Your response should be every line from the entries that includes the string "will".

Segment Start: The data

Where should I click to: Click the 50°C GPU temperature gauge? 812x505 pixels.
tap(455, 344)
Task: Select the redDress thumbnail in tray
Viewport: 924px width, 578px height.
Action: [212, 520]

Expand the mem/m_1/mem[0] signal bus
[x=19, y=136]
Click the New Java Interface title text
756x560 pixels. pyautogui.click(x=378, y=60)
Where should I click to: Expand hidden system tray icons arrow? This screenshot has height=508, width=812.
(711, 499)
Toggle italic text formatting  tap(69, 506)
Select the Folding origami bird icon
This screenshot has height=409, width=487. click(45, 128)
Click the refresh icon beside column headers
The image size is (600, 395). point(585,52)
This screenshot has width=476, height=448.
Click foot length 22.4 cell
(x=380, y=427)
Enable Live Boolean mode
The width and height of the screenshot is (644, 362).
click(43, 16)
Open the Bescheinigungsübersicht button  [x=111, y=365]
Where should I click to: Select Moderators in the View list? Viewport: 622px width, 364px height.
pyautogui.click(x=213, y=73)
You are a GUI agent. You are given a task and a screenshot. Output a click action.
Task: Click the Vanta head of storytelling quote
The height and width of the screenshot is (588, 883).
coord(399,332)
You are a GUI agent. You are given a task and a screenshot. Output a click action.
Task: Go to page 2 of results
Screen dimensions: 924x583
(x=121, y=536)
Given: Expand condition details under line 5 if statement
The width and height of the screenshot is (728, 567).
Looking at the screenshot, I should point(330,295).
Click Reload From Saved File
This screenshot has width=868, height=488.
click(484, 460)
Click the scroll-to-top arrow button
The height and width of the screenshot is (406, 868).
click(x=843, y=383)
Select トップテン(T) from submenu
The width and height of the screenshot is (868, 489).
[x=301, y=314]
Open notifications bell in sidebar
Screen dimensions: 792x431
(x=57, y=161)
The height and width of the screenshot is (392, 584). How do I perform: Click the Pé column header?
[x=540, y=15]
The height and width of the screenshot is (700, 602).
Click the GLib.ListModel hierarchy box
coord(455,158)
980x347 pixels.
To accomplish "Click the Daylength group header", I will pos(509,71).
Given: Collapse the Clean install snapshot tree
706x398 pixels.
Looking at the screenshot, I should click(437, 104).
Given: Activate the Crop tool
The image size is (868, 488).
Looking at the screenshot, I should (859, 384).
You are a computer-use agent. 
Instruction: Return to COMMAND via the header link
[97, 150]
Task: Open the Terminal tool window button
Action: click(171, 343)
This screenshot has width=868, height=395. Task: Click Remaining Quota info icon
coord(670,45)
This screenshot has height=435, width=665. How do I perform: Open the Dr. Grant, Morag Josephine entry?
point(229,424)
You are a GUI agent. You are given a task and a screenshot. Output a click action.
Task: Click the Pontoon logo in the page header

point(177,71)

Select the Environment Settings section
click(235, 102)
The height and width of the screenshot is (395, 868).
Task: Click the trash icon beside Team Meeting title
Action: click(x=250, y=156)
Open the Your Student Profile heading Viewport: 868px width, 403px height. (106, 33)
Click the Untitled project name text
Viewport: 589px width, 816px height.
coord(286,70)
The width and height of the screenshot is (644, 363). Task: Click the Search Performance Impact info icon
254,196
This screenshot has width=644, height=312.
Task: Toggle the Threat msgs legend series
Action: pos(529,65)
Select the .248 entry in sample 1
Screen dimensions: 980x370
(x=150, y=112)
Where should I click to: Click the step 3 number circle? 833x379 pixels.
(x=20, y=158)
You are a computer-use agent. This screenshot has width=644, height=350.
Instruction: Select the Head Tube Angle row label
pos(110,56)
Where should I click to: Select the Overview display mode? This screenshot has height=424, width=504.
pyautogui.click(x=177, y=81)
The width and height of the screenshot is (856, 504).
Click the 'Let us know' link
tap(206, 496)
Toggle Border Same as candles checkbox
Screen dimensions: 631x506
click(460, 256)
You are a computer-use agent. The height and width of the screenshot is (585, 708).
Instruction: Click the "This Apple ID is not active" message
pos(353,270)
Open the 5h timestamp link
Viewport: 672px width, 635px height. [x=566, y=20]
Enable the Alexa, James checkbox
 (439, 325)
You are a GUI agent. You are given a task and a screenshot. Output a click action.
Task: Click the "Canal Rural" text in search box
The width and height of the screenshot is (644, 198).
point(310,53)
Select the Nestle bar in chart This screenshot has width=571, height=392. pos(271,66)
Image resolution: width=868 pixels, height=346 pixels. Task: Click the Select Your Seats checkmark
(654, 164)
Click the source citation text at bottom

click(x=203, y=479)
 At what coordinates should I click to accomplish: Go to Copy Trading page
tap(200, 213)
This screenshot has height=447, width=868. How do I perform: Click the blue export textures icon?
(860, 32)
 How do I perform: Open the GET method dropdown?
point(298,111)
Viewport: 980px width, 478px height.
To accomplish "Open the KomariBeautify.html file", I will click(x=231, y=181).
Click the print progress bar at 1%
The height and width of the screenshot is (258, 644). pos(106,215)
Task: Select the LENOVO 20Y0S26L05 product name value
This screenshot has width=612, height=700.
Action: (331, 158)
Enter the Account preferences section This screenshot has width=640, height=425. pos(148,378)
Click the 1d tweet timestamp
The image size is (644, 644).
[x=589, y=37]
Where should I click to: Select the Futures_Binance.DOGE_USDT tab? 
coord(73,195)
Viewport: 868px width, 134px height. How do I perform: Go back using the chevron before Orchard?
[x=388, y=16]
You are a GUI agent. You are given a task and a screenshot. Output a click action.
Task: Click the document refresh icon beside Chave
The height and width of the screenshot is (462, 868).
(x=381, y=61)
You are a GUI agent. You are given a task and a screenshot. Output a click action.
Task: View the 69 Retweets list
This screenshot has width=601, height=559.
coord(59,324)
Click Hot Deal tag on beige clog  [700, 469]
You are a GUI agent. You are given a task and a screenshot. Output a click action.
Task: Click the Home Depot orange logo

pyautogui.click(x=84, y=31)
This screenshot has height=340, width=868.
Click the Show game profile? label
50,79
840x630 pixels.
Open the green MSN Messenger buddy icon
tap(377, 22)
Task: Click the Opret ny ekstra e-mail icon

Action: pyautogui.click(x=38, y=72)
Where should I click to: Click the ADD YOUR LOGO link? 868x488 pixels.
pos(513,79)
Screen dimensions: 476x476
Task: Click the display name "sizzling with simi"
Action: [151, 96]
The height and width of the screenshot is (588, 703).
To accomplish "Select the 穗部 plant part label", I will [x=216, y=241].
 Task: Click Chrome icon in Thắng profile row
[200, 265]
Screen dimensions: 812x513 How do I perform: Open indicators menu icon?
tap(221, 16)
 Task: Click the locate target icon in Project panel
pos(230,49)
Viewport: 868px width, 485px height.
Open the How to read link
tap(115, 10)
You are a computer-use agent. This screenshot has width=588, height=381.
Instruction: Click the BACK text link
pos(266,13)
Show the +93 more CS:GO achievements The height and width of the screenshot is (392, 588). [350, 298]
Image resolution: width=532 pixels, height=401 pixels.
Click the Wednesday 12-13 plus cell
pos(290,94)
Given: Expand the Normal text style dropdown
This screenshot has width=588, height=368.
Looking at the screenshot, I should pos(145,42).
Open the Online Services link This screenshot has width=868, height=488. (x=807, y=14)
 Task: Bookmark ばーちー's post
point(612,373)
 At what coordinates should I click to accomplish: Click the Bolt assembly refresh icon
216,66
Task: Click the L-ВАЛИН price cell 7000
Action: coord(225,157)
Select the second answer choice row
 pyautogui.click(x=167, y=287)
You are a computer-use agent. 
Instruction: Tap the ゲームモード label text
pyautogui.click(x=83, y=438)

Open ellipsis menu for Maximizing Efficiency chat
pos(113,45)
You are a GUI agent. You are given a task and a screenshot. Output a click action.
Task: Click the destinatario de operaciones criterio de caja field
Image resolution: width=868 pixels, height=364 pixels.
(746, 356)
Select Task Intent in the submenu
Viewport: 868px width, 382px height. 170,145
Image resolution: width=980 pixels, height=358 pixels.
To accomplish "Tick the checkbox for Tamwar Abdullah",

Segment End: The data

Answer box
To accomplish "Click the Daylength group header", I will pos(509,71).
To accomplish "Open the KomariBeautify.html file", I will click(x=231, y=181).
To accomplish "Select the 穗部 plant part label", I will [x=216, y=241].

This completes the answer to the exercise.